→ **What is needed**:
Gather every line in the records below that contains the string "corner" and copy each line in full. Case counts, so a line qualifies only if its letters match that string in the same capitalization.

———

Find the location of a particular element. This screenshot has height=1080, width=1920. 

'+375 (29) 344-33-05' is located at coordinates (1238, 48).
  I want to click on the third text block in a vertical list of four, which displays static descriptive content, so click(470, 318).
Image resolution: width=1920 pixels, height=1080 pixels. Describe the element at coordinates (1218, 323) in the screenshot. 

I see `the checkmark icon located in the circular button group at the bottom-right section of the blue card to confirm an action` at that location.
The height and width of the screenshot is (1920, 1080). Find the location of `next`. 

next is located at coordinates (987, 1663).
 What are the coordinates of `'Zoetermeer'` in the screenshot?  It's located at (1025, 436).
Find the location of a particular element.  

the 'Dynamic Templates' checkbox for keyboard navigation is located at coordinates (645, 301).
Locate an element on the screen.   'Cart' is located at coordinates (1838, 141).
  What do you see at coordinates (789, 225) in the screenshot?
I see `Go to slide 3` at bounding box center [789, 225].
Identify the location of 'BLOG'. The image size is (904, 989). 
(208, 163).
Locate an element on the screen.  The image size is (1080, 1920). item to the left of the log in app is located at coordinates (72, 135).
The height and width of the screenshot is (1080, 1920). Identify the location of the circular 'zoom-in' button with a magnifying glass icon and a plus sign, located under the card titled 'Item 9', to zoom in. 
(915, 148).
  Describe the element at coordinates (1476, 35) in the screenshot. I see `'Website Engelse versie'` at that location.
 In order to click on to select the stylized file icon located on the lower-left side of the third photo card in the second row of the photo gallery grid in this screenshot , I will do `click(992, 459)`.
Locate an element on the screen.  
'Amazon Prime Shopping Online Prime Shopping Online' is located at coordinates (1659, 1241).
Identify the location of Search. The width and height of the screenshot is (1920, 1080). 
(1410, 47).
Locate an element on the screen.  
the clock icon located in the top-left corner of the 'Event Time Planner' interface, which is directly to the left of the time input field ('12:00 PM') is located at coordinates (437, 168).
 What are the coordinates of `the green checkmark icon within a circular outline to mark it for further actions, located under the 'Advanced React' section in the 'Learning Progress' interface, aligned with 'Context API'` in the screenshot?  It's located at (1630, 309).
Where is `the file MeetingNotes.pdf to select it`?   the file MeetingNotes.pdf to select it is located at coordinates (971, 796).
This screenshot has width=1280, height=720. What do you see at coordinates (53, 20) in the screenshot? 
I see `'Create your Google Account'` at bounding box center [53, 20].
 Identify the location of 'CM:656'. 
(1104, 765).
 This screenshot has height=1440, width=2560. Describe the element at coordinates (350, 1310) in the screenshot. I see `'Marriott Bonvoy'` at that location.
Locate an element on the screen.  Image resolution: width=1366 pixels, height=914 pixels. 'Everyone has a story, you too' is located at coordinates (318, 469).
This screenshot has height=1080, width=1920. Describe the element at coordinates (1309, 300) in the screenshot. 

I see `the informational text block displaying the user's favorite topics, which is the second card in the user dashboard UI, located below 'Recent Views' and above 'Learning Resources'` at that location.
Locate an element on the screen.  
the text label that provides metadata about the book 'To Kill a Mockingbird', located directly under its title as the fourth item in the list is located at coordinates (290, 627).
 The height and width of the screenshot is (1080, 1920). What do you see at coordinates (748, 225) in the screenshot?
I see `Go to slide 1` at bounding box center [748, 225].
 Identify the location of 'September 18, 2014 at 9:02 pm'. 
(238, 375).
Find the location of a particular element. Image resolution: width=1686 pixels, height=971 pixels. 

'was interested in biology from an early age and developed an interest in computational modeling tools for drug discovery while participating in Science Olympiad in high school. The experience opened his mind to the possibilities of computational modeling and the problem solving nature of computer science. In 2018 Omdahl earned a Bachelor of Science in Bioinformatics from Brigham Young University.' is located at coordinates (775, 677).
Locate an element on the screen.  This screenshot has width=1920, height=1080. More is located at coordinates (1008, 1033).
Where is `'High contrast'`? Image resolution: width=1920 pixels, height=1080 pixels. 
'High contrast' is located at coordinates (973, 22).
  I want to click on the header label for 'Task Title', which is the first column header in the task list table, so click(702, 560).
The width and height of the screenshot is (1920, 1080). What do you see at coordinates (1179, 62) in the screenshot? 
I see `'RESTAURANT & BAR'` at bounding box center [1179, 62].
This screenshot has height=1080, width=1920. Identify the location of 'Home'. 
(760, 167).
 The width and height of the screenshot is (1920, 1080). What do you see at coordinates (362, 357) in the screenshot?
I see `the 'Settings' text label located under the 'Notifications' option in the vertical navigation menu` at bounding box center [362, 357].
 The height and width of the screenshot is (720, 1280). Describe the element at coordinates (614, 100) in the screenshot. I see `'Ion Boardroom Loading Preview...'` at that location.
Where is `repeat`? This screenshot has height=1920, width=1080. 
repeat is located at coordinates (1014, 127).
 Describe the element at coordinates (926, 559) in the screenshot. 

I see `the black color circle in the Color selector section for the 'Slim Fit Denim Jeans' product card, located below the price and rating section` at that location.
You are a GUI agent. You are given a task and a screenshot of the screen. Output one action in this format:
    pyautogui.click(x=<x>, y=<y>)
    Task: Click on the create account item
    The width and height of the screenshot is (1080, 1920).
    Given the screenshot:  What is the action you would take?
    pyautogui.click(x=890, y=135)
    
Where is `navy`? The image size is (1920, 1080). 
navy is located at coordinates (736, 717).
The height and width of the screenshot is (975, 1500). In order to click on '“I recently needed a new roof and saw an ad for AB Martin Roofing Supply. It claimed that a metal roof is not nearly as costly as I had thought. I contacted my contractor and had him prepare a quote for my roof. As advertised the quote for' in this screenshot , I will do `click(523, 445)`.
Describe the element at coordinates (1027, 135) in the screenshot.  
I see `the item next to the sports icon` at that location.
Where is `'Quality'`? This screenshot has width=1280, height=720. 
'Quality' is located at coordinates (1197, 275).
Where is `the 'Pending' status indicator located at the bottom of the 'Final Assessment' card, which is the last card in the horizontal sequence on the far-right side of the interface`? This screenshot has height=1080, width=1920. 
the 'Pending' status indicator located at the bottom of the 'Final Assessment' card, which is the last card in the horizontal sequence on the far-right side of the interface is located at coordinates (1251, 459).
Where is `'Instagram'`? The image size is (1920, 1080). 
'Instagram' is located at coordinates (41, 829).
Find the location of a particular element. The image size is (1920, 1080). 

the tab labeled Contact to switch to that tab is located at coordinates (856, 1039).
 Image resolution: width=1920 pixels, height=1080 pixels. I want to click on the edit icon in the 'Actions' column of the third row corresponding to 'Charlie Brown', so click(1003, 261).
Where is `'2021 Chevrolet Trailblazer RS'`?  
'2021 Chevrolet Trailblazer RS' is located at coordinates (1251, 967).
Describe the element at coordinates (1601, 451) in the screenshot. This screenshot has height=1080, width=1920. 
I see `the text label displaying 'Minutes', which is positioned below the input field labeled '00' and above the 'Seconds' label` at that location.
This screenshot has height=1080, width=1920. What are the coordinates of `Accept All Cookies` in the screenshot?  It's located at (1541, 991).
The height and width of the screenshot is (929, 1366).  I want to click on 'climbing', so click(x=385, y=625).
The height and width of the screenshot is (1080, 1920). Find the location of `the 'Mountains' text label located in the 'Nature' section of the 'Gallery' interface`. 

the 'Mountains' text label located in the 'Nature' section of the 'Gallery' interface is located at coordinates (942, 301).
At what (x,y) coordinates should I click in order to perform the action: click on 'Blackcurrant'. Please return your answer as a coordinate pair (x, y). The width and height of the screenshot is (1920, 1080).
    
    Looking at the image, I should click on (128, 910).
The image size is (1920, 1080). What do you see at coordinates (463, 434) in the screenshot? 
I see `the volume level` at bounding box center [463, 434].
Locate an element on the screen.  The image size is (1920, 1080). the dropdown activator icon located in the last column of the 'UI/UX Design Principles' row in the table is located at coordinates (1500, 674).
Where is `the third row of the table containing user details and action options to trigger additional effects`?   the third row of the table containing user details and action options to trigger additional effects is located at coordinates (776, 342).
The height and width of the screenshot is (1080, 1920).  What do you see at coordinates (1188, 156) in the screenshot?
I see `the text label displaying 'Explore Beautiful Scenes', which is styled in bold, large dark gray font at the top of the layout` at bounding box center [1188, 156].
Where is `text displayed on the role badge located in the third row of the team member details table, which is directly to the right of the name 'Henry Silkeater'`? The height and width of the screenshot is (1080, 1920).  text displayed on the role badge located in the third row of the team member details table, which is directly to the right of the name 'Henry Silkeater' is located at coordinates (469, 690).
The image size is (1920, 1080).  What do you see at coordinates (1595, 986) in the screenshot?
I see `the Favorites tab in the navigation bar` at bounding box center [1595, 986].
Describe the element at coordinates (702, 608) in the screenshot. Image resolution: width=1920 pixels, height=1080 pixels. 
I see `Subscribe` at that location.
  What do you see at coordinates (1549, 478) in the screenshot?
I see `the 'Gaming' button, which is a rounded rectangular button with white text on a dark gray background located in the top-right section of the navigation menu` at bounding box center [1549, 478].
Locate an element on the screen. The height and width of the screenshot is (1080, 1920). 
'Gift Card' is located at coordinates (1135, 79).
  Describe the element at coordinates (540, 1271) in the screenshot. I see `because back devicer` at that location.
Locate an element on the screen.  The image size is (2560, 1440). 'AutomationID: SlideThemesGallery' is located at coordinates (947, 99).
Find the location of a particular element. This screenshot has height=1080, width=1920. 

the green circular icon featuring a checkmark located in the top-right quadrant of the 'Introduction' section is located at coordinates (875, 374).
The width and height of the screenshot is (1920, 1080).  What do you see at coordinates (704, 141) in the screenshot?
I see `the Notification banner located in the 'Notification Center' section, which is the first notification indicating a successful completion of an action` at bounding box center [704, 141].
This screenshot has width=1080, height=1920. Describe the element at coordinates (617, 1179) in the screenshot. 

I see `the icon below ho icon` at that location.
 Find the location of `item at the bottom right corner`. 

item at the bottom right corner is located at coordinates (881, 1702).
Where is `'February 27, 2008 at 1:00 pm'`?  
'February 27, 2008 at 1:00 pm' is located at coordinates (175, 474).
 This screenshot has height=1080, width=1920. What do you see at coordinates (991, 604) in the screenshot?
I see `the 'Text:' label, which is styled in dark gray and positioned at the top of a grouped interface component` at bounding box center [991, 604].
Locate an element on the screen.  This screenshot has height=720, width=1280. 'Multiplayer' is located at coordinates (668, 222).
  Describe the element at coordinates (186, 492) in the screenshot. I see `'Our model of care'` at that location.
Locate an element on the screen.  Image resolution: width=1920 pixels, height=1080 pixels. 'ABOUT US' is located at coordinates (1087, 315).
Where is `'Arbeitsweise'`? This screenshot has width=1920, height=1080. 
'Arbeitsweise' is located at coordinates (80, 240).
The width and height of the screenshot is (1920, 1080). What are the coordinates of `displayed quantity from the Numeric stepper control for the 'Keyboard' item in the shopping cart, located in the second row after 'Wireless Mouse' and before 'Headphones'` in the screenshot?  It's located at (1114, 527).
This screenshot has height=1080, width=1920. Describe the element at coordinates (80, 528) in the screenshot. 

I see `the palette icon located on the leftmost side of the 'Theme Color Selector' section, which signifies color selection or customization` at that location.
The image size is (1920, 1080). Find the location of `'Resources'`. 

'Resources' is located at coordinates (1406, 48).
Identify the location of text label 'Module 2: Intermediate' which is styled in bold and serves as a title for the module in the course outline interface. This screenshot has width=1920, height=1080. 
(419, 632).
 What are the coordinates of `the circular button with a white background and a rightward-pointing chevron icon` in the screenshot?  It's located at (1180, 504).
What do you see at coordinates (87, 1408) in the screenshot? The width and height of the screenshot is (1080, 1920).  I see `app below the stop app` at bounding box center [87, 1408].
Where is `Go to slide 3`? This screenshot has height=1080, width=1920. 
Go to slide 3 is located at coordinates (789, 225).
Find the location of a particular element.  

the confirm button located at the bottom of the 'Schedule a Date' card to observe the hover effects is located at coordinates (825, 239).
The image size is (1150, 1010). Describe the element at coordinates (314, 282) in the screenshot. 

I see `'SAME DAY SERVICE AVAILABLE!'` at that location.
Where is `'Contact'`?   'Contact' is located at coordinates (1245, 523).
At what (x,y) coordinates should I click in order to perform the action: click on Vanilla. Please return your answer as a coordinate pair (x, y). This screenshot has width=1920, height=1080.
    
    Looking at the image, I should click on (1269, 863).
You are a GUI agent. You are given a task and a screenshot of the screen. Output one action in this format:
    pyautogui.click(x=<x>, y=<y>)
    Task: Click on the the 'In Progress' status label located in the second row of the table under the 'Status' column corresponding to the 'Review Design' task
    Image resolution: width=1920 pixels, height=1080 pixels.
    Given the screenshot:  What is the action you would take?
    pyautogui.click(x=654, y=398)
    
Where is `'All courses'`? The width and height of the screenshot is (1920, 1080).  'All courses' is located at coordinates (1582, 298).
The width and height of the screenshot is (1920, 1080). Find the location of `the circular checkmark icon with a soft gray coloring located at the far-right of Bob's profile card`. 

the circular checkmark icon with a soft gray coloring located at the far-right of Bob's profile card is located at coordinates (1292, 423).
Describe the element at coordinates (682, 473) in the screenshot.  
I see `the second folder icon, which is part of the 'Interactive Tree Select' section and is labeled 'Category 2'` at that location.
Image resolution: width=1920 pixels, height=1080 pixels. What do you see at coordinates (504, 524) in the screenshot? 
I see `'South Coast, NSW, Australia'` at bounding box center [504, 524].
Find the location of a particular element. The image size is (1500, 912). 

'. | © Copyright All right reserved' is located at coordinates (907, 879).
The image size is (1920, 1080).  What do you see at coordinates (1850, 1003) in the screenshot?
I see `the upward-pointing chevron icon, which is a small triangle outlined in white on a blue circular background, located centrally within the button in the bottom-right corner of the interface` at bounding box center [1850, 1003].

———

→ **Task solution**:
the clock icon located in the top-left corner of the 'Event Time Planner' interface, which is directly to the left of the time input field ('12:00 PM') is located at coordinates (437, 168).
 Find the location of `item at the bottom right corner`. 
item at the bottom right corner is located at coordinates (881, 1702).
I see `the upward-pointing chevron icon, which is a small triangle outlined in white on a blue circular background, located centrally within the button in the bottom-right corner of the interface` at bounding box center [1850, 1003].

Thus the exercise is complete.